Note: Andrew O’Hagan was SHORTLISTED for the IMPAC Dublin Award in 2001 for Our Fathers, was WINNER of the James Tait Black Prize for Personality in 2003, and was WINNER of the Glenfiddich Spirit of Scotland Award for Writing in 2010.
“Anne’s flat was like a palace. Maureen loved the story it told, not that she knew it, but a person with taste always has a story…Anne walked to the microwave and turned round. ‘The Rabbit wants his dinner,’ she said. ‘He’s not had a thing all day.’ The rabbit was ceramic, about six inches tall…[and] looked creepy… ‘I know it’s daft,’ Anne said. ‘But it’s okay…He’s awfully hungry.’ ”
On the surface, The Illuminations, the fifth novel by Scottish author Andrew O’Hagan, appears to be a simple story about Captain Luke Campbell, a veteran of the war in Afghanistan, and his grandmother, Anne Quirk, with whom he has always been particularly close.

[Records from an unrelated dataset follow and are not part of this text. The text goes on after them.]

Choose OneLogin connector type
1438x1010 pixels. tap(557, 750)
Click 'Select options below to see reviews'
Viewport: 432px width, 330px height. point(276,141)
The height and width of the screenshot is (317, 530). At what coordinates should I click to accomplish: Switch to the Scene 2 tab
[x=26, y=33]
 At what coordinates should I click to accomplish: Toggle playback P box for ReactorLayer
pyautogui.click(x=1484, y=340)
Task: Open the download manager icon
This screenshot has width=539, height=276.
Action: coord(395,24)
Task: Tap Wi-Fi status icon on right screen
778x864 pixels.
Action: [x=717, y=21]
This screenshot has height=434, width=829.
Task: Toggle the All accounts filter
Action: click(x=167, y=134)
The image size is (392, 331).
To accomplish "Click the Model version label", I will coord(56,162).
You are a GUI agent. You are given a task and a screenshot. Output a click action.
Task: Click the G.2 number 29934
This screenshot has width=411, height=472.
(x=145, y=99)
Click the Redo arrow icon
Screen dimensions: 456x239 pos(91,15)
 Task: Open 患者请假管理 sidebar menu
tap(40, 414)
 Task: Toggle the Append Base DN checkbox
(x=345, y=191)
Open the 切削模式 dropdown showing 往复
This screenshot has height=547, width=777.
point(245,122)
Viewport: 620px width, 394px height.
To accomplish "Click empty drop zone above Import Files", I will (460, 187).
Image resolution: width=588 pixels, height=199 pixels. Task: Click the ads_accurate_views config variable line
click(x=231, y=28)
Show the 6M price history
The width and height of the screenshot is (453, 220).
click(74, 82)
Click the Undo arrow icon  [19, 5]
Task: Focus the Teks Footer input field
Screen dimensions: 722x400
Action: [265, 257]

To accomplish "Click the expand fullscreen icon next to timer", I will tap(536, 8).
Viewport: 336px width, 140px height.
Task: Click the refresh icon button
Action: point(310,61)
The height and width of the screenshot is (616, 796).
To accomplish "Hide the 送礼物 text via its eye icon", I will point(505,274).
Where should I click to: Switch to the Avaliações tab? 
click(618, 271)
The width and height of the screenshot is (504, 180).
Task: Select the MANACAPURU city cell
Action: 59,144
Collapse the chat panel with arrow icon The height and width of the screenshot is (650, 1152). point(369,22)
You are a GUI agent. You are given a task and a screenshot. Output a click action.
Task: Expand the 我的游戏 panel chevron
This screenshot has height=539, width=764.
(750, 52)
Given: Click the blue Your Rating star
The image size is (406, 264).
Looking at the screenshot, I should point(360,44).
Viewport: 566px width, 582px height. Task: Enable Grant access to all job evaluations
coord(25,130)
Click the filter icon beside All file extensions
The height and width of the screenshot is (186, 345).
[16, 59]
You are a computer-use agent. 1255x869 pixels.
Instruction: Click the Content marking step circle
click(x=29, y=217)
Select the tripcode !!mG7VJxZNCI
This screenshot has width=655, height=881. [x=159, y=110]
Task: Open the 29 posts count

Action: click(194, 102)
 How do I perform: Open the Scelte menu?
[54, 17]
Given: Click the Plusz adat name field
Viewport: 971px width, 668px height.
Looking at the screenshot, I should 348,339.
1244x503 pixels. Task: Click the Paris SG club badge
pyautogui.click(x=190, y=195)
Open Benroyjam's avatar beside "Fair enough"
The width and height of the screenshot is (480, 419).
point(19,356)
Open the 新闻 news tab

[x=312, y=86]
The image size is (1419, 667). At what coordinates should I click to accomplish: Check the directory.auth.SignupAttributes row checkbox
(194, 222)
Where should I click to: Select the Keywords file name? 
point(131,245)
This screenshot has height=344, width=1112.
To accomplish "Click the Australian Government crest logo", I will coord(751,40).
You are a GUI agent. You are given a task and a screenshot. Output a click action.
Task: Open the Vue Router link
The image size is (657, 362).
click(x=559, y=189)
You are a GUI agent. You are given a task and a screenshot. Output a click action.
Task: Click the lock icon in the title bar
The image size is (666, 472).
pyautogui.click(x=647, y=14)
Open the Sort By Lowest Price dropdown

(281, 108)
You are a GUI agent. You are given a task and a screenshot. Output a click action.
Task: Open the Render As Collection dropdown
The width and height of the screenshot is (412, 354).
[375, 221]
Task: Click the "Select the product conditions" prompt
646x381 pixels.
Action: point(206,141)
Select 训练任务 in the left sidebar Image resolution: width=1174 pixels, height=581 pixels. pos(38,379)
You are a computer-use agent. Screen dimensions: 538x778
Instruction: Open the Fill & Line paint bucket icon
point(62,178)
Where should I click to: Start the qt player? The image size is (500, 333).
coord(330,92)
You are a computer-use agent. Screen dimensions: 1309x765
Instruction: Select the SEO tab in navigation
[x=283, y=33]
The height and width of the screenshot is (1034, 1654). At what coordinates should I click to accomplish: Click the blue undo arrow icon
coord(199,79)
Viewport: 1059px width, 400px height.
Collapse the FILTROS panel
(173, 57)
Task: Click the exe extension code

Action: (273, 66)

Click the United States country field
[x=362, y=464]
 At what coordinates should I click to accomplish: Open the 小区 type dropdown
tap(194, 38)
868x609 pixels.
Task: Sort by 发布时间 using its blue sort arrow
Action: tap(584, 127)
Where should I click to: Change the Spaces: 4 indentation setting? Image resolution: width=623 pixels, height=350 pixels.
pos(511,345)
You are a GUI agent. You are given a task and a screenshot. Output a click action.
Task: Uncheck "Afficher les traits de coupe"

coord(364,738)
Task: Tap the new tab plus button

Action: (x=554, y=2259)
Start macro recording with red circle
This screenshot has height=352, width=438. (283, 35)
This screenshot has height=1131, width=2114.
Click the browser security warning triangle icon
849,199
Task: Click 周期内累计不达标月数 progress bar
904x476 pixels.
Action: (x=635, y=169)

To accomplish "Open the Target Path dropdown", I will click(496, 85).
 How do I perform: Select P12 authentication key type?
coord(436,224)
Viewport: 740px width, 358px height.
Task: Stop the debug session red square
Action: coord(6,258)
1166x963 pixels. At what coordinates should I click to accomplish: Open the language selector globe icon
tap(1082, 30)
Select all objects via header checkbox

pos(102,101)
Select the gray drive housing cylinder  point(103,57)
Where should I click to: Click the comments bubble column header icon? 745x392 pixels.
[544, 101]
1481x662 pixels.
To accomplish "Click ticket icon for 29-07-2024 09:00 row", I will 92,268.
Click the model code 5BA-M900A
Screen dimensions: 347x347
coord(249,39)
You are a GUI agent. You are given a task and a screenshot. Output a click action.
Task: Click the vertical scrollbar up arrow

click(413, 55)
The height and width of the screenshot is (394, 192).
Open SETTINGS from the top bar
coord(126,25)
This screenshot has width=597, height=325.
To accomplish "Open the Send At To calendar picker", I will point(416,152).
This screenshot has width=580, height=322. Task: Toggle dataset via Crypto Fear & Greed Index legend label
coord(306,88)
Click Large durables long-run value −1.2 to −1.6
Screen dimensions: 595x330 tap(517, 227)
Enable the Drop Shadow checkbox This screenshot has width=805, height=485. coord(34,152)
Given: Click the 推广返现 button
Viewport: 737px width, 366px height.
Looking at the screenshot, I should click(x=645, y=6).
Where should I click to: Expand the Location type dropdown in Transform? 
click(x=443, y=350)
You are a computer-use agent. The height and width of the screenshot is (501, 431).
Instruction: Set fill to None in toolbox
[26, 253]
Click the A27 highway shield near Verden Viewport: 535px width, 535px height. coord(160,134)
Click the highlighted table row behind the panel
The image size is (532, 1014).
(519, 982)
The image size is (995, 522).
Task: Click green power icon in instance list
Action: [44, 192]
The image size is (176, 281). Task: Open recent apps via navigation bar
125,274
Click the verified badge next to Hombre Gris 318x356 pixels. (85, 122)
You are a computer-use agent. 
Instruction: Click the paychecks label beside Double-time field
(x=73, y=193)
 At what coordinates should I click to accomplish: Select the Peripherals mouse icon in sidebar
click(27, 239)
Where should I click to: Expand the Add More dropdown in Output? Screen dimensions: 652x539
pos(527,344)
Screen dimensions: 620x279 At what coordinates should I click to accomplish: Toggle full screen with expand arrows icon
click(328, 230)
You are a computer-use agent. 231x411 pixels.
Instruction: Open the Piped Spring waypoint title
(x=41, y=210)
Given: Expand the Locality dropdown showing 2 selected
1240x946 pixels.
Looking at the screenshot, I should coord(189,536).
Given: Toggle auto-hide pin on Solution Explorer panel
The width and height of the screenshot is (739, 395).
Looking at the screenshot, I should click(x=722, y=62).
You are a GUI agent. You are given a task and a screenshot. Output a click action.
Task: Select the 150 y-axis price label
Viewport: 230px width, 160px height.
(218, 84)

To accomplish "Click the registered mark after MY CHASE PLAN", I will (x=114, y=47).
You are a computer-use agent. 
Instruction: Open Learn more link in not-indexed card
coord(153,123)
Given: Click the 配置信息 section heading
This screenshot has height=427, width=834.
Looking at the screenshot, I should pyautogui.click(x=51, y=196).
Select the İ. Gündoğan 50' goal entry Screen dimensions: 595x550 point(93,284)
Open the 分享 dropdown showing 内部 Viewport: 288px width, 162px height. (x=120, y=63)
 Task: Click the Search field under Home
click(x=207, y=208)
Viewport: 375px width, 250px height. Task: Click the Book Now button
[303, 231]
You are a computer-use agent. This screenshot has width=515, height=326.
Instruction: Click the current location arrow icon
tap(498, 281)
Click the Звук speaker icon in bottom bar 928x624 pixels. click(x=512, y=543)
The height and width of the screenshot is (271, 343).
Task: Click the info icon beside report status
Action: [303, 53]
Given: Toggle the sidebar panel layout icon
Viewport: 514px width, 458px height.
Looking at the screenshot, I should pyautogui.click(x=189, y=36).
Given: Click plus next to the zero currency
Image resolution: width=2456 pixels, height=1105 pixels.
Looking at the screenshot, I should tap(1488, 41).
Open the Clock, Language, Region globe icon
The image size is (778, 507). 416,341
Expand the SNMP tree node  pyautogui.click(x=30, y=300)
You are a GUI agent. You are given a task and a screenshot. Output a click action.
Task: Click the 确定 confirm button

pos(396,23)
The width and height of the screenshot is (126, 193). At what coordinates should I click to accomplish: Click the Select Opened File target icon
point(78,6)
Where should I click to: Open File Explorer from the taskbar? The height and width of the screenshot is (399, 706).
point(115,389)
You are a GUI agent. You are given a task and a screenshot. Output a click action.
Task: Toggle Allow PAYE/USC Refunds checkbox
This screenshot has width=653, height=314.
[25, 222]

Luke has returned from the fighting with issues which prevent him from becoming close to those around him, perhaps reflecting some aspects of PTSD. His beloved grandmother Anne, now eighty-two, is staying at a co-operative living facility on the west coast of Scotland, where the other residents and a caring staff are trying to keep her from harm as her developing dementia begins to become dangerous. A former art photographer, whose work has recently interested a group which hopes to present a retrospective showing, Anne spent time in Canada, New York, Glasgow, and eventually Blackpool, before she mysteriously stopped doing any photography in 1963 when she was in her early thirties. Luke, whose mother Alice’s issues have always prevented her from becoming personally “engaged” with him, has come to Scotland after the war to try to help Anne. His father, Sean Campbell, also a soldier, died in the British fighting against the IRA in Northern Ireland many years ago,
Luke’s experiences in Afghanistan are drawn in especially vivid terms, and the author’s own trips to that country add to the realism. His depictions of the servicemen and their private slang add to the drama there, as Luke feels close to his men and often acts with fatherly concern for them. At one point before a major battle, he requires his men to write letters home to their families, and he is concerned about Major Scullion’s recent split with his wife and his resulting depression. The goal of his group is, literally, to bring light and water to the peasants, “not bomb them to kingdom come,” but as they quickly discover, there is little contact between the Afghan National Police and the British Royal Fusilliers who are fighting their war. Accidents happen, and the men release their tensions any way they can, as they get set for a major battle which will test them all in new ways and leave them vulnerable to second guessing and self-blame for mistakes and errors of judgment.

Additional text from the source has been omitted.